Title: Re: methods unit 2 help
Post by: sally baker on September 19, 2011, 05:33:41 pm: yeah calculator does some negative decimals maybe using factor theorem
Title: Re: methods unit 2 help
Post by: b^3 on September 19, 2011, 05:35:14 pm: Quote from: sally baker on September 19, 2011, 05:33:41 pm
yeah calculator does some negative decimals maybe using factor theorem
Yeh thats the only solution, factor theorem won't work, graph it and you will see what I mean.

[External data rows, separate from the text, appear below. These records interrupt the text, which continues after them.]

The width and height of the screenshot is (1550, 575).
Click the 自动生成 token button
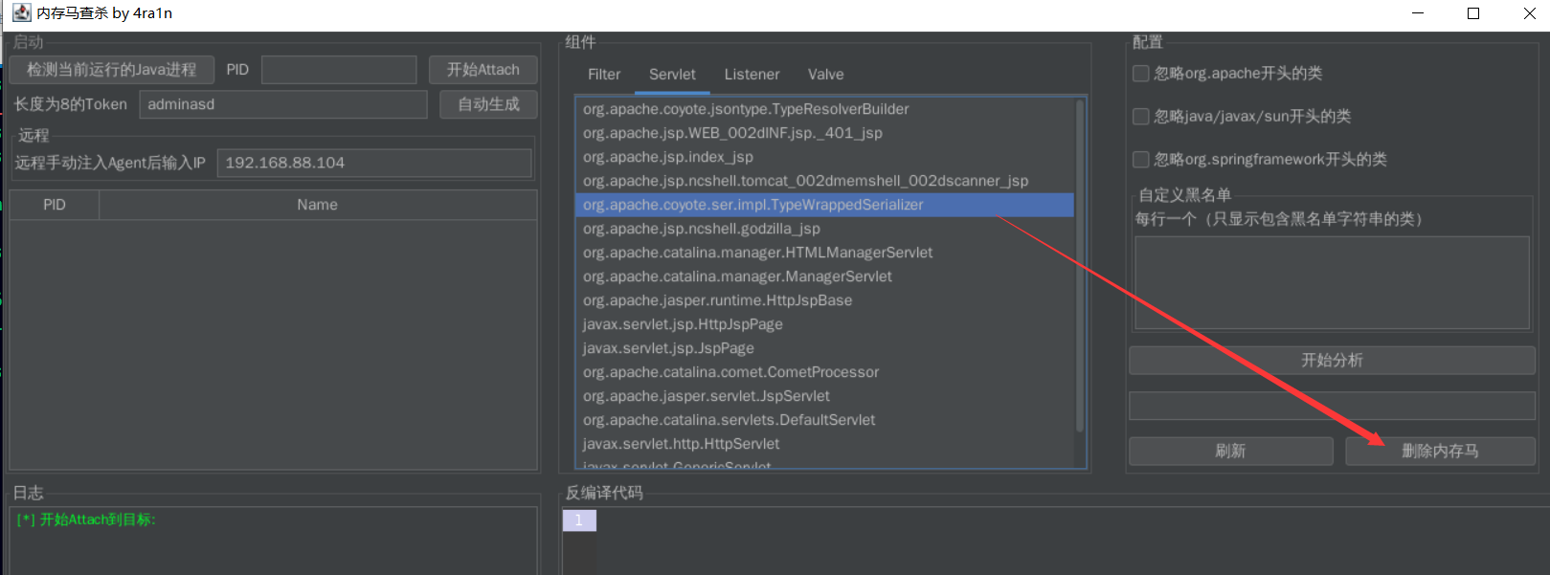(x=488, y=104)
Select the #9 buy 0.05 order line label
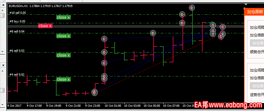Screen dimensions: 264x111 [17, 21]
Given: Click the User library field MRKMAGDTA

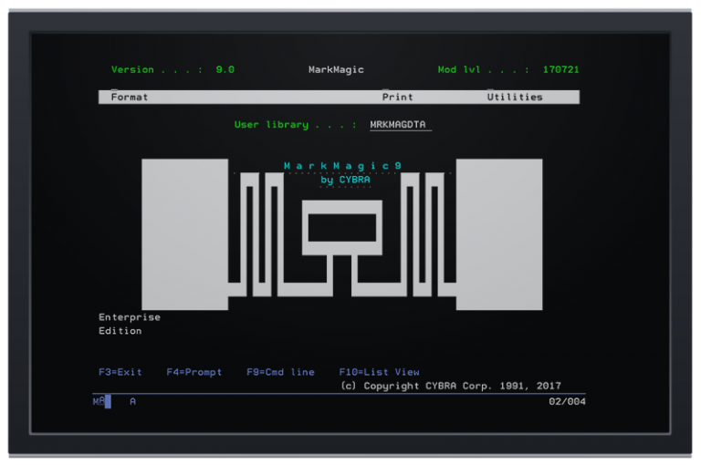Looking at the screenshot, I should click(x=400, y=125).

Title: Re: methods unit 2 help
Post by: sally baker on September 19, 2011, 05:39:40 pm: okay well this is what the question says . for the function y=x^3-6x^2+9x+10

a)find the intervals where y is increasing ie( dy/dx >0 )
b)find the stationary points on the curve corresponding to y=x^3-6x^2+9x+10
Title: Re: methods unit 2 help
Post by: b^3 on September 19, 2011, 05:45:25 pm: first you need to find dy/dx
so dy/dx = 3x²-12x+9
So to find where it is increasing you need to find where the derivative is greater than 0.
So first find where it is equal to 0
so 3x²-12x+9=0
3(x-3)(x-1)=0
x=1,3
Now where it is increasing, dy/dx will have a positive value, so try values between these points.
f'(0)=9 (+ve)
f'(2)=12-24+9=-3 (-ve)
f'(4)=48-48+9=9 (+ve)
so f(x) will be increasing for (-infinty,1)U(3,infinity)
b) kinda answered it in a, just find the points (i.e. find y to match x)
f(1)=1-6+9+10
=14
(1,14)
f(3)=27-54+27+10
=10
(3,10)
hopefully there are no mistakes there.

EDIT: So what you are really doing is finding where the gradient is 0 so that you can split the graph of y up and then find where the gradient is postive or negative. If it is positive, y is increasing as x increase, if it is ive y decreases as x increases. Just note, you are not trying to find the x-intercepts of y.